**Objective:** Reproduce all the items below with "screenshot" renamed to "image" wherever it occurs, keeping everything else the same and leaving out the pictures.

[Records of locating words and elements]

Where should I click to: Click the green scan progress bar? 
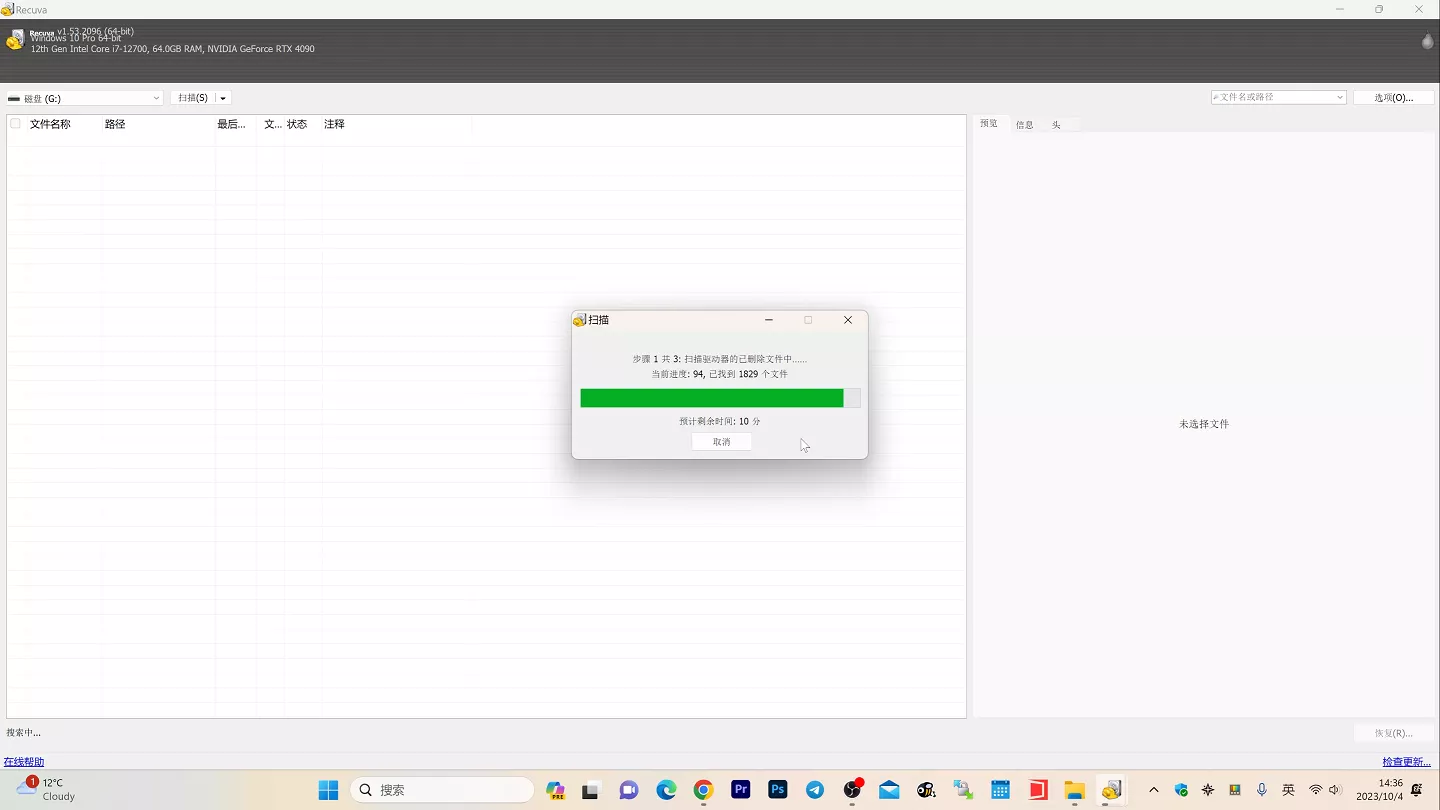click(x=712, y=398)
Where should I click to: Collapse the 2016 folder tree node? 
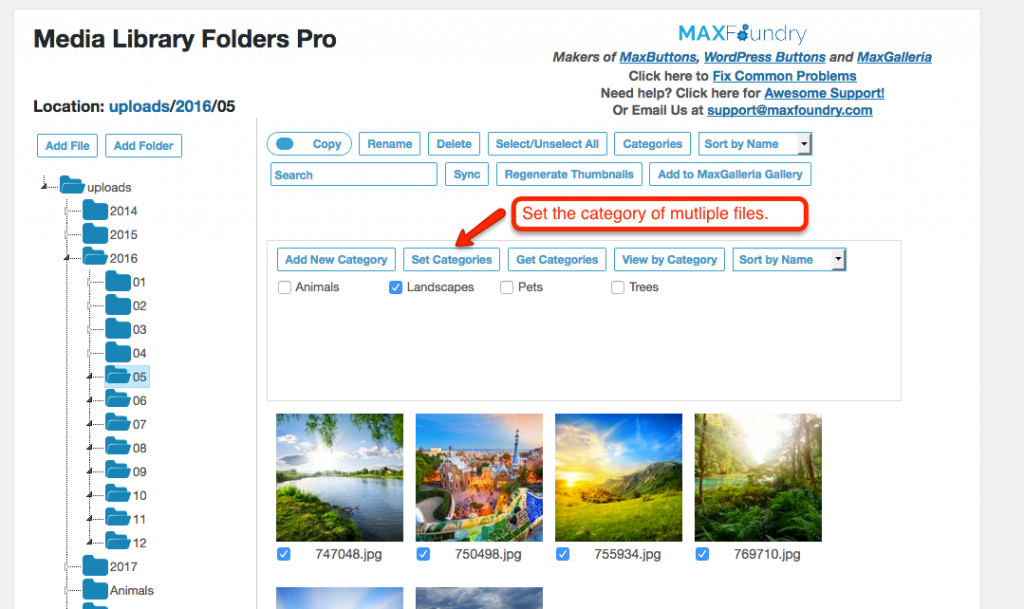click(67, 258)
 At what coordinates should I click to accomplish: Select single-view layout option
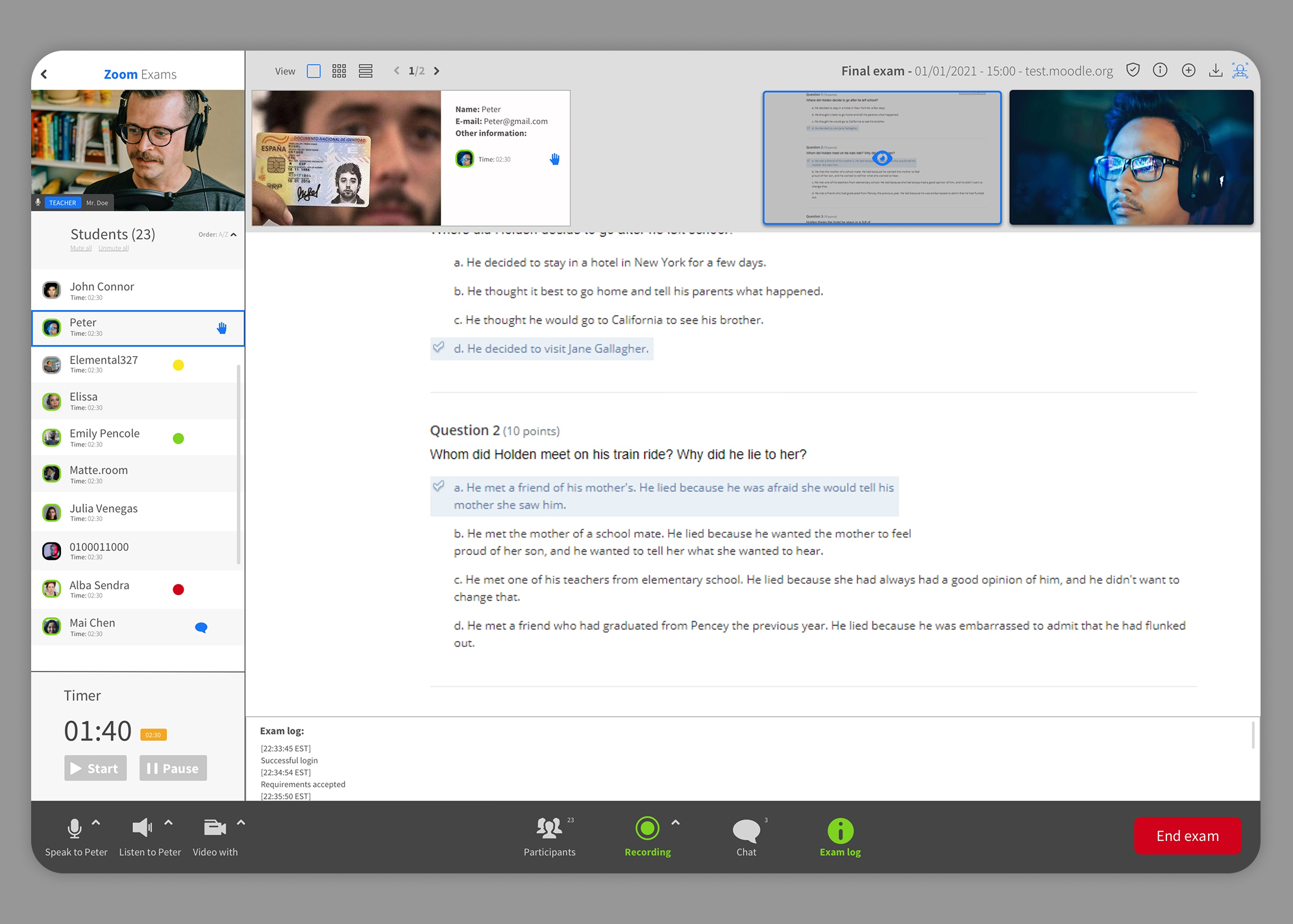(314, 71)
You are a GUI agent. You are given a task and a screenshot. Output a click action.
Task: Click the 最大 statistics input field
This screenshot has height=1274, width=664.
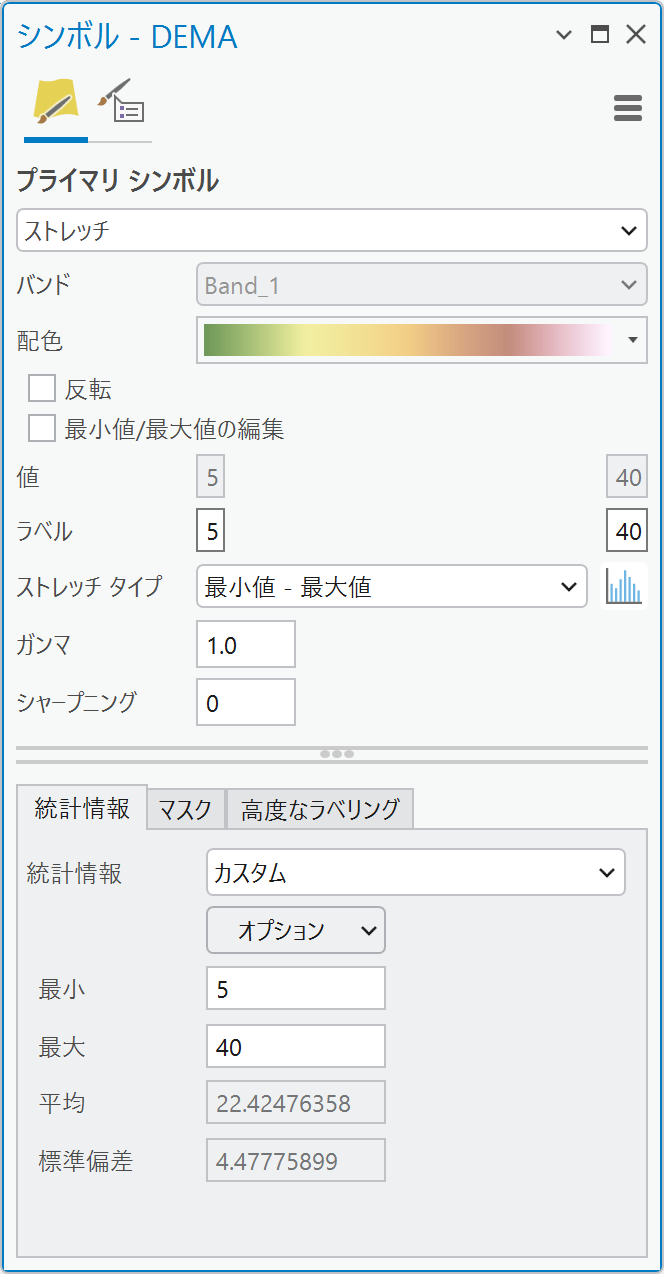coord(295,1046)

**Answer to this task:**
Where should I click to: Click the green scan progress bar? 
click(x=712, y=398)
Where should I click to: Collapse the 2016 folder tree node? 
click(67, 258)
 At what coordinates should I click to accomplish: Select single-view layout option
(314, 71)
You are a GUI agent. You are given a task and a image. Output a click action.
Task: Click the 最大 statistics input field
This image has height=1274, width=664.
coord(295,1046)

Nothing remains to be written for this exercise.